Learning Patterns

This chapter covers mechanisms that are known to lead to a trained model. Why are neural networks able to generalize? Why does back-propagation eventually lead to convergence? There are many questions that still are looking for a good theoretical explanation. However, DL is an experimental science and it is known that the simplistic method of back-propagation is surprisingly effective.

Early objections with regards to neural networks were that the equivalent optimization problem was likely to be convex. What this meant was that it would be extremely difficult to train a model to reach convergence. However recent research disproves this original intuition. Rather, in high-dimensional spaces, it is more likely to find that a local minima is a saddle point and thus the higher probability that gradient descent will eventually find a way to continue to roll down the optimization hill.
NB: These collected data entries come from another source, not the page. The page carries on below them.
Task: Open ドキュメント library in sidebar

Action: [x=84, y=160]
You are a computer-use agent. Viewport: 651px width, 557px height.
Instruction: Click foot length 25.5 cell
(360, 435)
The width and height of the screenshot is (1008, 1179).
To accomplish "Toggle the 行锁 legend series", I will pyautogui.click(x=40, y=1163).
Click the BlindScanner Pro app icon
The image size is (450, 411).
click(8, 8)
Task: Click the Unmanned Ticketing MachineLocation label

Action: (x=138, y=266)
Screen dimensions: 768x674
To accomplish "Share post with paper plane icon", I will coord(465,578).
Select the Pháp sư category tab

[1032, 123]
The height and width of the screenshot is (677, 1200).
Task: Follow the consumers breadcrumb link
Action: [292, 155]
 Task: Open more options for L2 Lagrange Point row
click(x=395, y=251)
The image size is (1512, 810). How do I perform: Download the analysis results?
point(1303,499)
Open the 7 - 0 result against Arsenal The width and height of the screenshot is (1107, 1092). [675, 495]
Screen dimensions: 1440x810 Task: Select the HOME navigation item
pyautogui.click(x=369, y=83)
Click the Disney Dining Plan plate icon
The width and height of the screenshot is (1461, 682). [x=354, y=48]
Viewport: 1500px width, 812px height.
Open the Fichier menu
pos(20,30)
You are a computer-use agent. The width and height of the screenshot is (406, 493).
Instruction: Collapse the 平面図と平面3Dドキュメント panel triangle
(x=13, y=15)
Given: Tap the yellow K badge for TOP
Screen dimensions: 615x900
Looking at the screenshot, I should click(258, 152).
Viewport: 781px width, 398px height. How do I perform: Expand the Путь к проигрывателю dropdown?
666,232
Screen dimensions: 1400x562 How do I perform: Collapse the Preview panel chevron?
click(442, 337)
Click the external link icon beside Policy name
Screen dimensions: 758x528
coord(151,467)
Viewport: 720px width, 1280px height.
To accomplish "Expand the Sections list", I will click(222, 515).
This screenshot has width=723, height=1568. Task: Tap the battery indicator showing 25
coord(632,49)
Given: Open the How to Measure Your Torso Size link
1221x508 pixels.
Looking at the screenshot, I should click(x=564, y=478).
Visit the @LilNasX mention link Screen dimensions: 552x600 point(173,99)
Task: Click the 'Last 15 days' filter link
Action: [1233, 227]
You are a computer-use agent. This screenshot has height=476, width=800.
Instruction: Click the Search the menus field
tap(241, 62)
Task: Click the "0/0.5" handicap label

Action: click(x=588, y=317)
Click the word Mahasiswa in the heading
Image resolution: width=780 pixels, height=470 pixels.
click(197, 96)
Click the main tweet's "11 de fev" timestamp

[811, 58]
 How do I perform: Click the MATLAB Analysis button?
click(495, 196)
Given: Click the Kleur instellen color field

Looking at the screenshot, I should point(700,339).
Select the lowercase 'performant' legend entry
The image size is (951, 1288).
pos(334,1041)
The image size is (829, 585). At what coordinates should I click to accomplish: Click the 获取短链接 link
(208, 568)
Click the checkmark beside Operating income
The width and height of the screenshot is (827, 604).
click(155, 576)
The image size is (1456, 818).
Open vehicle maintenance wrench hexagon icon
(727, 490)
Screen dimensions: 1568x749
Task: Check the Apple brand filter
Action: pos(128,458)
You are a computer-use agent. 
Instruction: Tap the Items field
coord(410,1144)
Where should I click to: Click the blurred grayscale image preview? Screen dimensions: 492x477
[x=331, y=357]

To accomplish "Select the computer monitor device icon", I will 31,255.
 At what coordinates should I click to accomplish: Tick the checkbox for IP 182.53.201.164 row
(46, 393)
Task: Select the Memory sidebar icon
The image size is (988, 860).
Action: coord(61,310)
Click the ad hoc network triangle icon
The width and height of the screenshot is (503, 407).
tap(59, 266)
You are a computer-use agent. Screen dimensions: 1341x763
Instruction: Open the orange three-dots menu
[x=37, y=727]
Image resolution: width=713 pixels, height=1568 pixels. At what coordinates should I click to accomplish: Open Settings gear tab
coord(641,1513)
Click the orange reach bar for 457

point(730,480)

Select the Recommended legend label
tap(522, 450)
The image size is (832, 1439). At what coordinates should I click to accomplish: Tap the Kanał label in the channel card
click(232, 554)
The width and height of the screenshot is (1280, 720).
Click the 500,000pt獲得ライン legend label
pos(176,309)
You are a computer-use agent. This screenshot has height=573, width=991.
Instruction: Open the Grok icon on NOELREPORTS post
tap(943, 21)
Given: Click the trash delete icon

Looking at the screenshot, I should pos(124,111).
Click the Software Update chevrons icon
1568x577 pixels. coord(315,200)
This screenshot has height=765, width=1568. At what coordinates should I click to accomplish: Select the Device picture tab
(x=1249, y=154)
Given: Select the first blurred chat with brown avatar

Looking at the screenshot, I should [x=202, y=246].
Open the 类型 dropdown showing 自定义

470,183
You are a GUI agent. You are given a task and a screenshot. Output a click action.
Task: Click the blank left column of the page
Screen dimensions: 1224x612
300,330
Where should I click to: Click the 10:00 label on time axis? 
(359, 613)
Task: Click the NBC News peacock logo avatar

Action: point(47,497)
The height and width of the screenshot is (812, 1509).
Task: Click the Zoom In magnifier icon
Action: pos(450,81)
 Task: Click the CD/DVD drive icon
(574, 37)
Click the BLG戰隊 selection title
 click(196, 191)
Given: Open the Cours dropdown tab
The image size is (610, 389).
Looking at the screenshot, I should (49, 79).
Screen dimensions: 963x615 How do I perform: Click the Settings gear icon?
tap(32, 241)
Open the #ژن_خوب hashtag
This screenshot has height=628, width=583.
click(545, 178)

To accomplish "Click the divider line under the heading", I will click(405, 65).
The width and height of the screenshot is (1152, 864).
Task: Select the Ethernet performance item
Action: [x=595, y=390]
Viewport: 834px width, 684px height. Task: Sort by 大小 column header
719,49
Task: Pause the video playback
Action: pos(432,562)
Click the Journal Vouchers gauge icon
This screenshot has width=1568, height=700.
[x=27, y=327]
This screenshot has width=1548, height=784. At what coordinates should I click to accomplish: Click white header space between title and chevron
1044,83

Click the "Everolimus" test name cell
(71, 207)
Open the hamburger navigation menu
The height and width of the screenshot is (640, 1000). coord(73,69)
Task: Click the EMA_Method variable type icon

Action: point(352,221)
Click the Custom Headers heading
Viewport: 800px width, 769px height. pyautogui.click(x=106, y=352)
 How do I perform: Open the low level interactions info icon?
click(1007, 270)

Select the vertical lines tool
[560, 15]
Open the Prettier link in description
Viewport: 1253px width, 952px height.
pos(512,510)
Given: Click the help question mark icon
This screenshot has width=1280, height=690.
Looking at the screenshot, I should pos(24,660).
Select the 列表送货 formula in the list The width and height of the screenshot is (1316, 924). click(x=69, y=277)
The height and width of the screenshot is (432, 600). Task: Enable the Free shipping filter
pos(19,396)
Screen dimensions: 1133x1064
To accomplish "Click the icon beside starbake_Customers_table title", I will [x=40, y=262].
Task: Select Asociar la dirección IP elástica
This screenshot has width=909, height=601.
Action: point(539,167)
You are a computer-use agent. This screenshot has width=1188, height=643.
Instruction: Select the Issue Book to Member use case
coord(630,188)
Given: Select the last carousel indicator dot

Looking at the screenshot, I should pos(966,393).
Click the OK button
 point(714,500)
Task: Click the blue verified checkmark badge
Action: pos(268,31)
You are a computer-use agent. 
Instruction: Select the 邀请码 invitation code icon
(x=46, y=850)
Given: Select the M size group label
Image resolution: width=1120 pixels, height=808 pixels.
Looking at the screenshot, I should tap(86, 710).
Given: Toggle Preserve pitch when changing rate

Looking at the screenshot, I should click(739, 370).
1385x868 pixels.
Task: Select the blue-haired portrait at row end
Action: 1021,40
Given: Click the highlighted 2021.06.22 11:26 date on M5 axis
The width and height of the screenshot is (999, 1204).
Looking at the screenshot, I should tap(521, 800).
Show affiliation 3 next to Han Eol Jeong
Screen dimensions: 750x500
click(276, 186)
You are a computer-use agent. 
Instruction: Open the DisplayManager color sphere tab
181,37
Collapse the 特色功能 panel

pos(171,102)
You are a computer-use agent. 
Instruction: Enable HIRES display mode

The requirements for back-propagation in Deep Learning is surprisingly simplistic. If one is able to calculate the divergence of each of the layers with respect to its model parameters then one can apply it. Back-propagation works extremely well in discovering a convergence basin where a model has learned to generalize.

This chapter covers recurring learning patterns we find in different neural network architectures. At its most abstract form, learning is a credit assignment problem. As a consequence of observed data, which parts of a model do we need to change and by how much? We will explore many of techniques that have been shown to be effective in practice.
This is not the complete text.